After becoming President in 1980, Reagan implemented much of the agenda that he identified during his CPAC address. His revolution included fundamental tax reform, ultimately lowering the rates to a top rate of 28% for individuals, while broadening the base and eliminating tax loopholes and tax shelters (which allowed the wealthy or politically connected to avoid tax liability). Reagan also slowed the growth of federal domestic spending to its lowest level since World War II: a great achievement, given the Democrats controlled the House for the entire eight years of his Presidency and the Senate for two of them. He also cut unnecessary and burdensome regulations on businesses and privatized government services performed better and more efficiently by the private sector.

The result of implementing the Reagan agenda was the greatest economic expansion in American history with over 19 million new jobs created with a population that was 85 million less than today. Unemployment dropped to 5 percent. Meanwhile, because of the incredible economic growth, revenues to the Treasury doubled.

Ryan’s plan incorporates all the key areas of Reagan’s agenda. It takes government spending head on including entitlements, which account for over 50% of the budget. It simplifies the tax code, bringing the top individual and corporate rates to 25% while closing loopholes and broadening the base. It also eliminates job-crushing regulations like those created by Obamacare. It facilitates a return to sound money by taking away the Federal Reserve’s need to print money to cover our nation’s debt, which is how 60% of our current deficit spending is financed. Overall, it promotes economic growth, which will lead to higher revenues to the Treasury and more jobs.

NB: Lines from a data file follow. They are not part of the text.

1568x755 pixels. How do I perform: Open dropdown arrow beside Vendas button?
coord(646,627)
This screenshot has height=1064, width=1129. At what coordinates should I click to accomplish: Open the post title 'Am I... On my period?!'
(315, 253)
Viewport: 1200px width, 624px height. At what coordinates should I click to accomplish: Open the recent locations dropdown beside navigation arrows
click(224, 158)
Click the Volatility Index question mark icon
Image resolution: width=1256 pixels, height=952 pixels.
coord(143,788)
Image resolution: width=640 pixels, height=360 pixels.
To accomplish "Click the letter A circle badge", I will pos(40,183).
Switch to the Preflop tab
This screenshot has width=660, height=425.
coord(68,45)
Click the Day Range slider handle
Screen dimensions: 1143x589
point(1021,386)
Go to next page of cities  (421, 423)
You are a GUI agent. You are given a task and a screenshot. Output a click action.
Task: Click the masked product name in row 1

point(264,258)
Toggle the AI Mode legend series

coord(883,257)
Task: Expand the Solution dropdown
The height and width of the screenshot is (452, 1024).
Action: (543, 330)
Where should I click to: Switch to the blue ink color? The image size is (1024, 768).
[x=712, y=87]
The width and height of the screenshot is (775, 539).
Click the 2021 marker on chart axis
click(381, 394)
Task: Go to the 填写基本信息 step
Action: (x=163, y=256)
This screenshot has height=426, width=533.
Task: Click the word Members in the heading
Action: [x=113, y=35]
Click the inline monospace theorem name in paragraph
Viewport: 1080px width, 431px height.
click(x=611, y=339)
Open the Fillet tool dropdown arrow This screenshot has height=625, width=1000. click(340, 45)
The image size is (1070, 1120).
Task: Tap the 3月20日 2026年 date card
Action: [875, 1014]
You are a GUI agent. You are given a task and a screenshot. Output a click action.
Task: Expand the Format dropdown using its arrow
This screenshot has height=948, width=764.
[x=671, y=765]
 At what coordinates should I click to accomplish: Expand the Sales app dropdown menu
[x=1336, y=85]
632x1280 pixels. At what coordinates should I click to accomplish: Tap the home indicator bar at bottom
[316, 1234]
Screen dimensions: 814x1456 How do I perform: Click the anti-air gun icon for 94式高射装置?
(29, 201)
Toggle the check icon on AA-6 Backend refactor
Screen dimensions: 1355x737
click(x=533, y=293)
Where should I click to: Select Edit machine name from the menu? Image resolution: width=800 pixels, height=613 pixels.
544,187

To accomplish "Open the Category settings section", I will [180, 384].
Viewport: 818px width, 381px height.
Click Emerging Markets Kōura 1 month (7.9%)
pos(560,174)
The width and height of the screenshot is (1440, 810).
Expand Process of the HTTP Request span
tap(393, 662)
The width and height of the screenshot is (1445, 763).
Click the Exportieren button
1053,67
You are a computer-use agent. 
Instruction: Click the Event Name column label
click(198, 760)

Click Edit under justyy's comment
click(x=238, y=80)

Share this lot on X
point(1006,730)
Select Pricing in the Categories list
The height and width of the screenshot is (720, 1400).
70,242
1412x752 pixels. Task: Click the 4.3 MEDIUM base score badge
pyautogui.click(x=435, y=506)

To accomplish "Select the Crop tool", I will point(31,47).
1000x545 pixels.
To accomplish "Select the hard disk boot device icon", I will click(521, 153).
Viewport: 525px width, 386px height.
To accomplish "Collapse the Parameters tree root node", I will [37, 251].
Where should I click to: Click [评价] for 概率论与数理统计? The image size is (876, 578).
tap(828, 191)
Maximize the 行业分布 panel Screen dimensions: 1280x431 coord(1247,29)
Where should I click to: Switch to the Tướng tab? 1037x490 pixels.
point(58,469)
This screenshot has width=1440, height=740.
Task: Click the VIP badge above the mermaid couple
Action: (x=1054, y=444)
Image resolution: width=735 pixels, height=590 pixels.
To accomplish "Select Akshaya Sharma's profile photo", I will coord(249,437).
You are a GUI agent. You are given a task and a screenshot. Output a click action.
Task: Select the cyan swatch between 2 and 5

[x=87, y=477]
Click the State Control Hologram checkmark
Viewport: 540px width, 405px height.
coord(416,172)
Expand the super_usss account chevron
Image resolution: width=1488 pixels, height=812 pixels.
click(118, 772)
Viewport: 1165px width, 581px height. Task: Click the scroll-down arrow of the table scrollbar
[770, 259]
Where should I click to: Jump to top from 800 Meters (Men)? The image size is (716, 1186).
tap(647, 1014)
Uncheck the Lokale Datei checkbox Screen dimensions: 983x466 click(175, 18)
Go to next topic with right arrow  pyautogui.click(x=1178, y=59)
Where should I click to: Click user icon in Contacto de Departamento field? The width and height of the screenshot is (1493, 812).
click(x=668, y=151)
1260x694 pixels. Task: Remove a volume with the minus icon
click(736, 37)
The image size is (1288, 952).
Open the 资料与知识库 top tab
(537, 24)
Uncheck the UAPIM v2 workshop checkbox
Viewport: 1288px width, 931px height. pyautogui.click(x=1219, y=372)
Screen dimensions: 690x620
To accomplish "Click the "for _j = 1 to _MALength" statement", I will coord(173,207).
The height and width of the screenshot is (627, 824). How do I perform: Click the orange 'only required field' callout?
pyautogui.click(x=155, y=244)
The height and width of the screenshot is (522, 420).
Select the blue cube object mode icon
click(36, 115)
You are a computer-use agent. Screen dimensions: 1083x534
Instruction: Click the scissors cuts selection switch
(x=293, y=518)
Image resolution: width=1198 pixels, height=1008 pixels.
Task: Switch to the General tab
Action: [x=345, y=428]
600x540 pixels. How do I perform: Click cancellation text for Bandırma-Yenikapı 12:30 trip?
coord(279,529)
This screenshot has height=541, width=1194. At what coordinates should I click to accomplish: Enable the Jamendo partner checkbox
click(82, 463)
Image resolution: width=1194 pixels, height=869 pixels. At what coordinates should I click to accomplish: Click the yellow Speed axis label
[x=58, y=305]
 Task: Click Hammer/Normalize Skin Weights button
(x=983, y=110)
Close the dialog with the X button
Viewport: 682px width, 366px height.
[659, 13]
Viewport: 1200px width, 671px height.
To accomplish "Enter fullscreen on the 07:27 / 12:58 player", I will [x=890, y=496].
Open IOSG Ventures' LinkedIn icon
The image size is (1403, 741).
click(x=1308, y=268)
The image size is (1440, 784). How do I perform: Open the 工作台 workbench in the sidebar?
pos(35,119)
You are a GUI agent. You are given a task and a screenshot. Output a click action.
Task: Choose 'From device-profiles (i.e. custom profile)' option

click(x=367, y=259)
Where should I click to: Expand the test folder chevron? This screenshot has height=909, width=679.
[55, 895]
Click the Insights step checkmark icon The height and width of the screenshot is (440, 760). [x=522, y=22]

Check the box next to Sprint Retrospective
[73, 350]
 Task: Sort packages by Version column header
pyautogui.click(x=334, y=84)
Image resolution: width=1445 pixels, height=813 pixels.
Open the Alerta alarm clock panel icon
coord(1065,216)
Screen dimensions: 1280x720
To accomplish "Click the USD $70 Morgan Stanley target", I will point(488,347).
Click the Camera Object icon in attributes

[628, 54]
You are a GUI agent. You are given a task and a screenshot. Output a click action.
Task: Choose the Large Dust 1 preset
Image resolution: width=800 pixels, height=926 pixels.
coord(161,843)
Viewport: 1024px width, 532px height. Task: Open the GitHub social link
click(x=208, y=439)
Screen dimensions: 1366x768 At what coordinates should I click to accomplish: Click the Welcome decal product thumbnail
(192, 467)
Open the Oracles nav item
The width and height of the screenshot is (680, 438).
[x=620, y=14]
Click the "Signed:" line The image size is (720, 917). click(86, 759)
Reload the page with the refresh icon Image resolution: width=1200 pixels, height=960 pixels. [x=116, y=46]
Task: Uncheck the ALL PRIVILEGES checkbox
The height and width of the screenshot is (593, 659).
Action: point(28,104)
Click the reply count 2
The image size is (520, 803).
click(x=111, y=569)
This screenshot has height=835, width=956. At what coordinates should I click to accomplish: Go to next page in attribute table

The President has already started demagoguing Ryan’s Plan, while speaking in broad platitudes about responsible spending (of borrowed and printed money) and investments in our future (echoing his rhetoric of 2008), but offering no plan. In a speech at Council Bluffs, Iowa earlier this week he said, “Paul Ryan’s vision is one that I fundamentally disagree with…They have tried to sell us to trickle down theory before. Guess what, every time it has been tried, it has not worked. It did not work then, it will not work now. It won’t create jobs, it won’t lower our deficit, it is not a plan to move our economy forward. We do not need more tax cuts for our wealthiest Americans, we need tax relief for working families.”

Mr. President, your recounting of the facts is entirely false. Reagan’s economy created more jobs in the year 1984 alone–4.1 million–than you’ve created in your entire Presidency. It brought hundreds of billions more in tax revenues, and got the economy moving again.

Reagan in his CPAC address said, “Our task is to make [the people] see that what we represent is identical to their own hopes and dreams of what America can and should be.” Ryan, in his Reagan Library speech, agreed saying, “A bold reform agenda is our moral obligation. We have an obligation to provide the American people with a clear path that gets our country back on track.” Then as now, it’s no time for pale pastels.